§ WHAT YOU WILL DO
Copy out everything in the executive compensation passage from "3.2 INCENTIVE BONUS" down to "not below 20%.", word for word.

§ EXTRACT
★ ★ ★

3.2 INCENTIVE BONUS PLAN PARTICIPATION - In addition to the
base salary, Executive will be entitled to participate in the
Company's Management Incentive Bonus Plan, pursuant to and
subject to the provisions of which Executive will be entitled to
receive 28.5% of an executive bonus compensation pool (the
"Executive Compensation Pool") consisting of an aggregate of 15%
of the annual pre-tax profits of the Company; provided, however,
that such percentage may be reduced at the discretion of the
committee administering the plan, but not below 20%.
3.3 GENERAL INCENTIVE COMPENSATION PROGRAMS. The Company
hereby agrees that Executive shall be entitled to participate, to
an extent consistent with his title and Base Salary, in such
incentive compensation programs, including stock option or other
stock-based compensation plans or programs, as may be established
by the Board for the Company's officers, other key employees, or
employees as a group.

★ ★ ★

§ DATA TO EXAMINE
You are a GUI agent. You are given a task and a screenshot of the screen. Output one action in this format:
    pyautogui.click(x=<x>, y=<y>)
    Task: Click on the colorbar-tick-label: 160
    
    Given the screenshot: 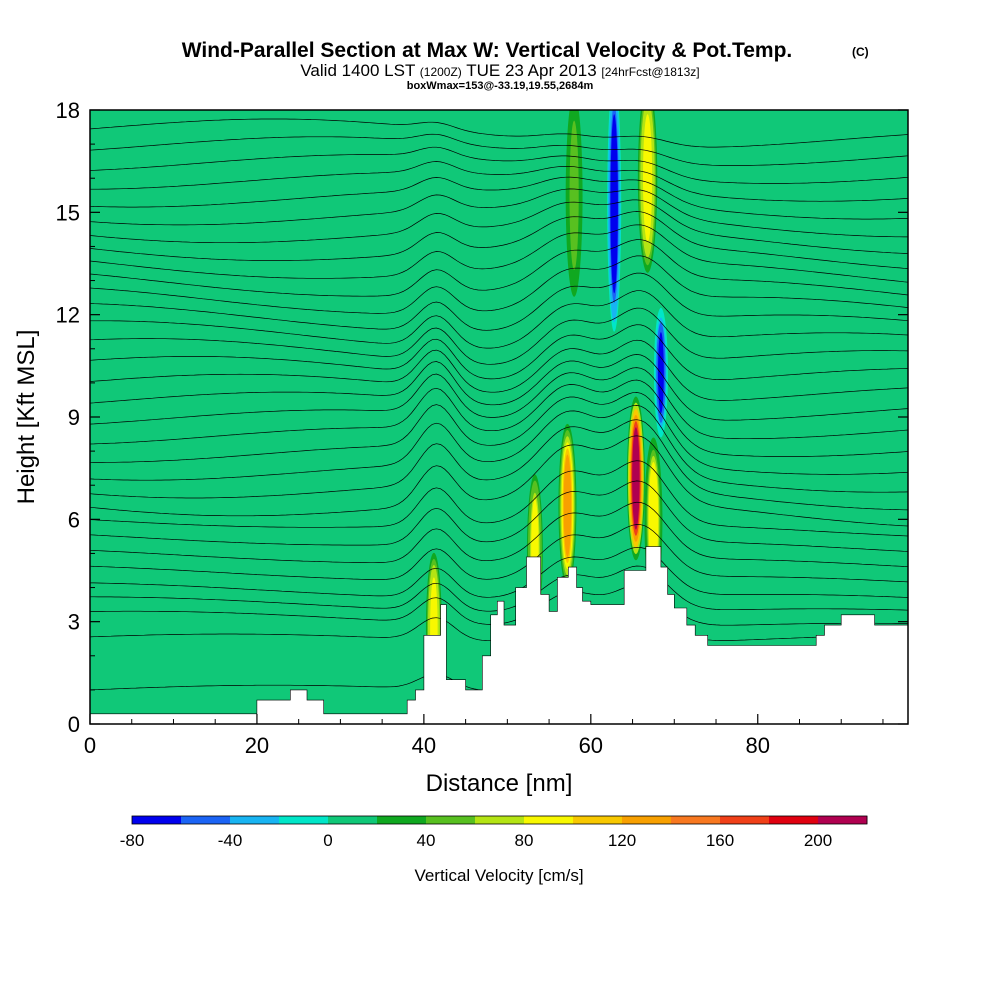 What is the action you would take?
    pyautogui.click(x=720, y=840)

★ ★ ★

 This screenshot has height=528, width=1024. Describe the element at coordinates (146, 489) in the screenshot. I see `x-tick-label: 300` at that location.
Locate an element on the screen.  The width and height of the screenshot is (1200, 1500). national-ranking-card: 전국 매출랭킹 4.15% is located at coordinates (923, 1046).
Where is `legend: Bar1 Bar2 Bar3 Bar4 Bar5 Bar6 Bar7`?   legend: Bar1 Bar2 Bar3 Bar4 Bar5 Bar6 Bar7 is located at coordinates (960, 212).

★ ★ ★

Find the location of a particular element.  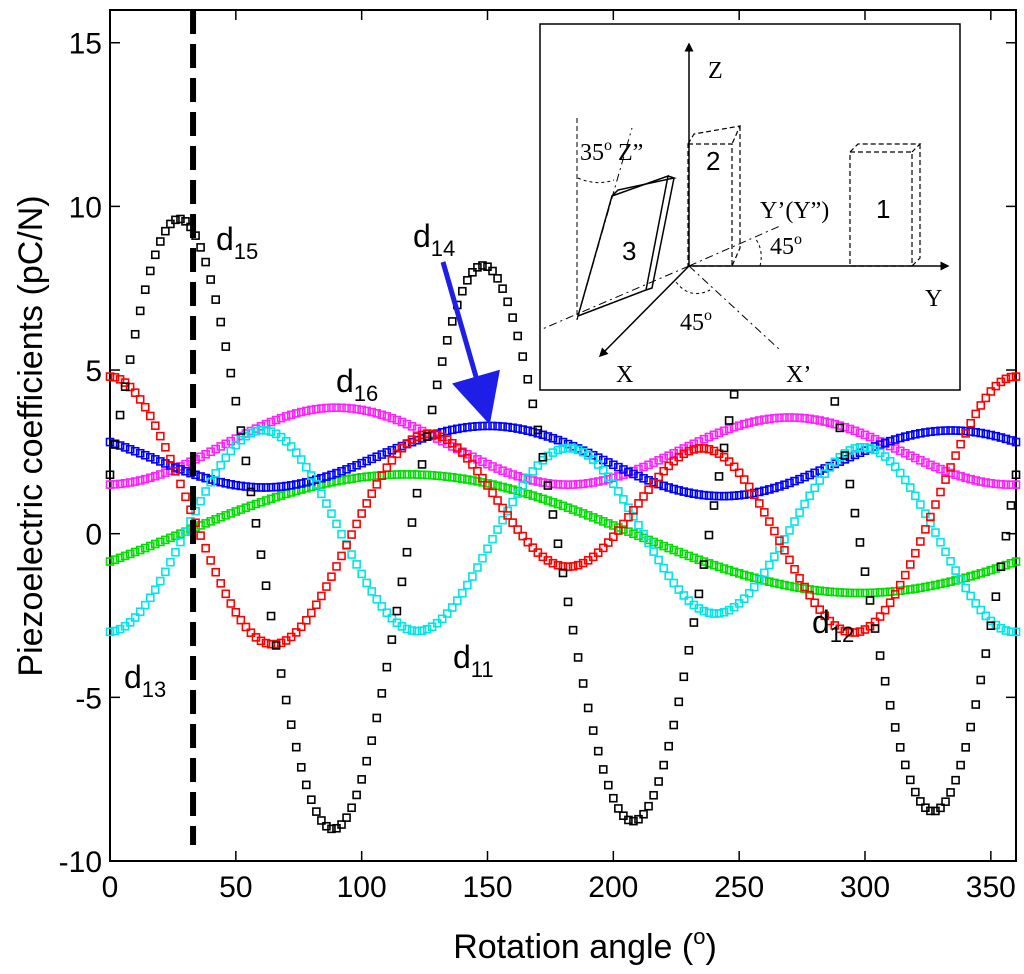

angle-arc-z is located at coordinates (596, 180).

★ ★ ★

§ COMPLETED EXERCISE
3.2 INCENTIVE BONUS PLAN PARTICIPATION - In addition to the
base salary, Executive will be entitled to participate in the
Company's Management Incentive Bonus Plan, pursuant to and
subject to the provisions of which Executive will be entitled to
receive 28.5% of an executive bonus compensation pool (the
"Executive Compensation Pool") consisting of an aggregate of 15%
of the annual pre-tax profits of the Company; provided, however,
that such percentage may be reduced at the discretion of the
committee administering the plan, but not below 20%.